WACO, TX (RNN) - President Barack Obama offered words of encouragement at a memorial service Thursday for victims of last week's fertilizer plant explosion in the town of West, TX.
Obama told the crowd no words adequately describe the courage displayed by those who died.
"What I can do is offer the love and support and prayers of the nation," he said. "We need people who so love their neighbors as themselves that people are willing to lay down their lives for them. America needs towns like West."
Fourteen people died from an explosion at the West Fertilizer plant, which leveled the small town of West on April 17. Hundreds of others were injured.
"First-responders know better than anyone that there's no such thing as a routine emergency," Texas Gov. Rick Perry said. "But it didn't slow them down as they raced toward that burning factory."
According to the Associated Press, about 10,000 people attended the memorial, including 4,000 first responders from around the country. A procession of 300 firetrucks happened before they service.
Family members were escorted into the ceremony on the Baylor University campus in Waco. In front were 12 flag-draped caskets. Large pictures of each victim were placed in front them.
"Today we honor the lives of 12 great men who gave their lives in an enduring act of love," U.S. Senator John Cornyn said.
Video messages from family members were played during the service.
The service was a show of strength, solidarity and resolve.
"The ground shook in West, collapsed buildings and broke hearts, but it couldn't break this community," said Chief Ronald J. Siarnicki of the National Fallen Firefighters Foundation.
The honor guards and firefighters from across the country attended the memorial service for the responders killed.
"It's important to remember that public safety is a dangerous job and everyday firefighters, police officers, EMTs die and we feel it's important to honor their sacrifice and their commitment to their community and to their country," Eric Whiteman with Travis County EMS said. "That's why we have the honor guards is to remember times like this when members of department have passed away or other departments we can honor their sacrifice."
According to CNN, city workers from Waco will replace West workers so they can attend funerals and take a break from trying to repair the city's water system and cleaning up the town.
The explosion left nearly a 100 foot wide and 10 foot deep crater where the plant once stood. The blast also destroyed dozens of homes and damaged several buildings.

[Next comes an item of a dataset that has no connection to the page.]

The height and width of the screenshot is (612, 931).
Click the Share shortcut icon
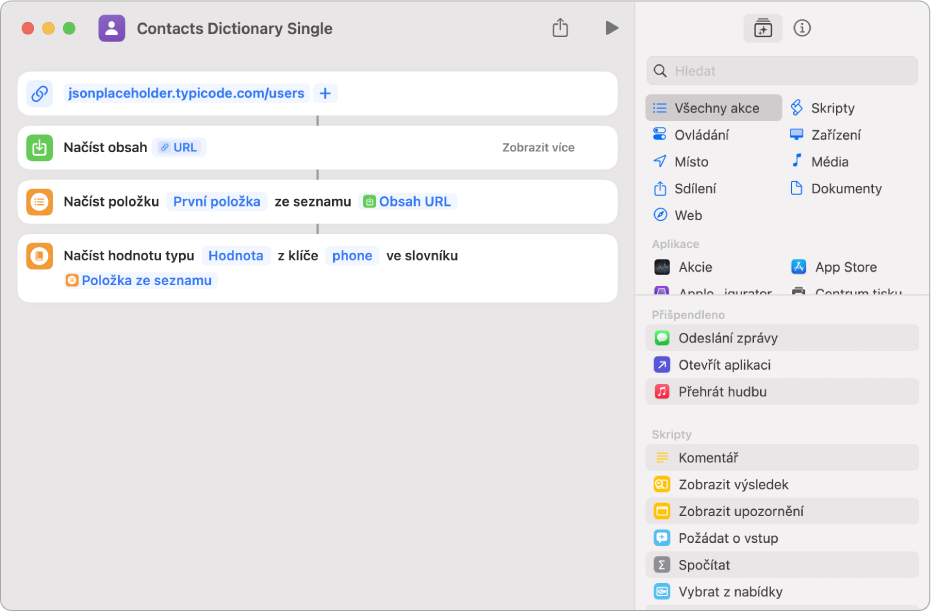[x=560, y=28]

Federal and state investigators are still trying to determine what caused the fire that set off the explosion, but have ruled out natural causes.

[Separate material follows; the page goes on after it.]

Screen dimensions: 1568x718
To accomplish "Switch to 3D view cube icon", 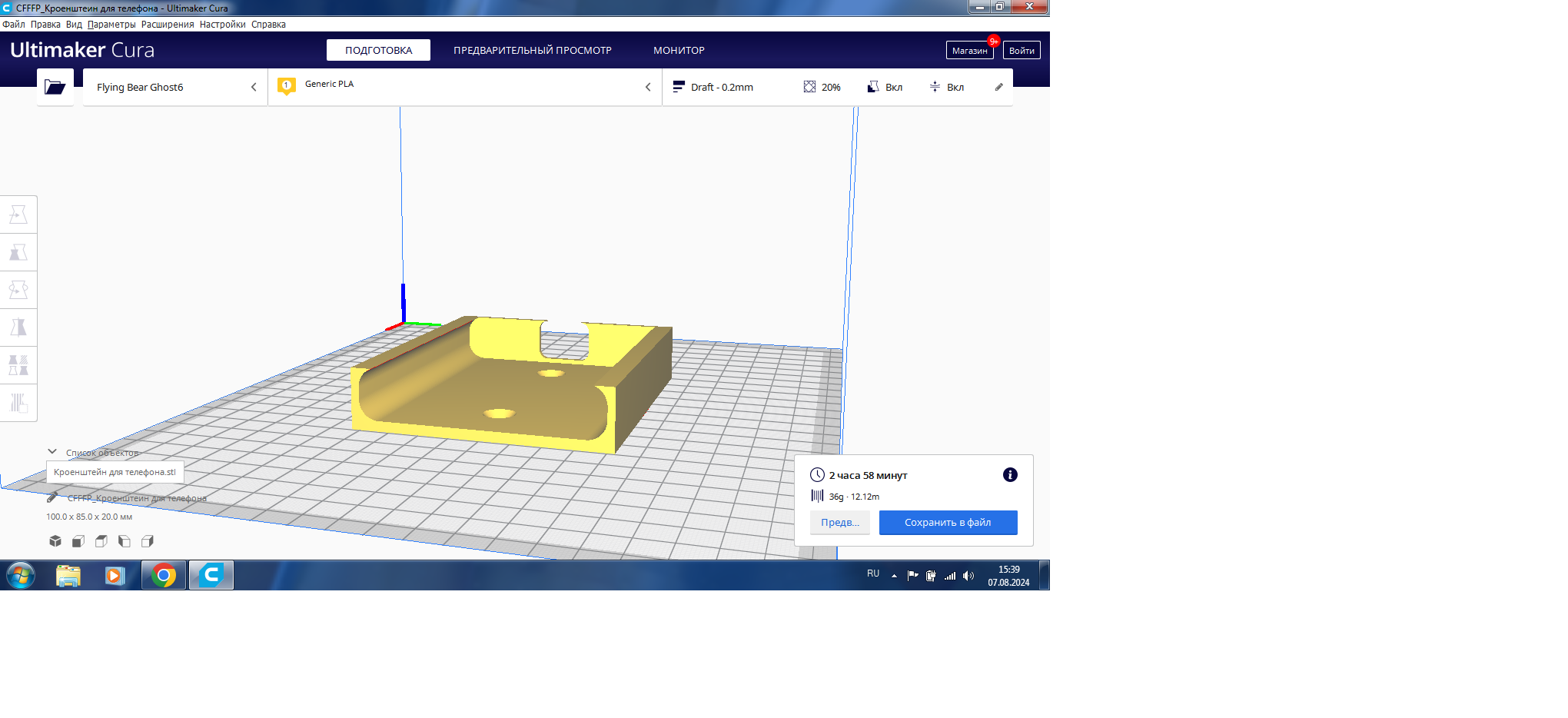I will [x=55, y=541].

"There's no theories or range for what ideas caused this fire. There's many, many out there. And, I'm not going to go into specifics for sensitivity reasons at this point but, I can tell you there are a lot of things we're looking for at this point," State Fire Marshal Kelly Kistner said.

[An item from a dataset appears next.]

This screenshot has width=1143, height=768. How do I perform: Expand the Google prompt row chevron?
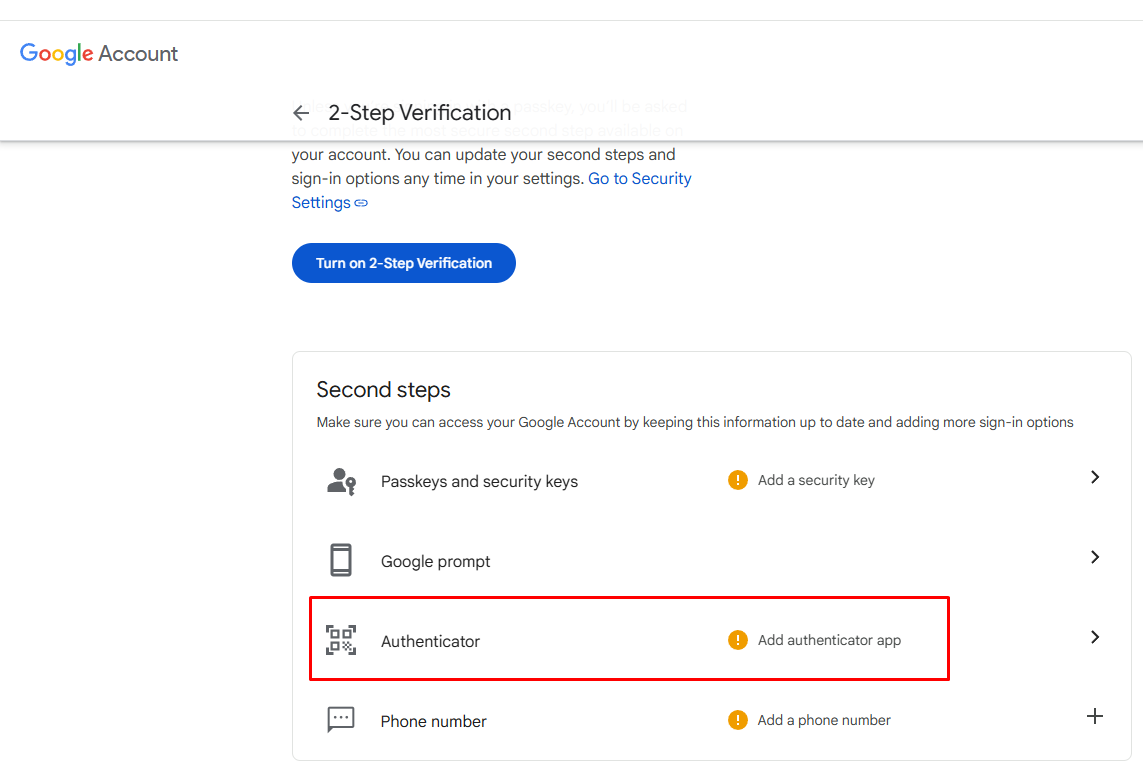click(1095, 558)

After being forced to evacuate their homes, then asked to stay away for safety concerns and a continuing investigation, the first wave of West residents were allowed to return to their homes Saturday.
Obama has ordered that the U.S. flag at federal buildings and military facilities in Texas be flown at half-staff Thursday in memory of the victims.
Obama was already scheduled to be in Texas Thursday. He attended a dedication ceremony for President George W. Bush's library.
A White House official said the Obamas would meet privately with the families after the service.
The National Fallen Firefighters Foundation has established a fund for donations for survivors and co-workers of the fire and emergency medical service personnel killed last week.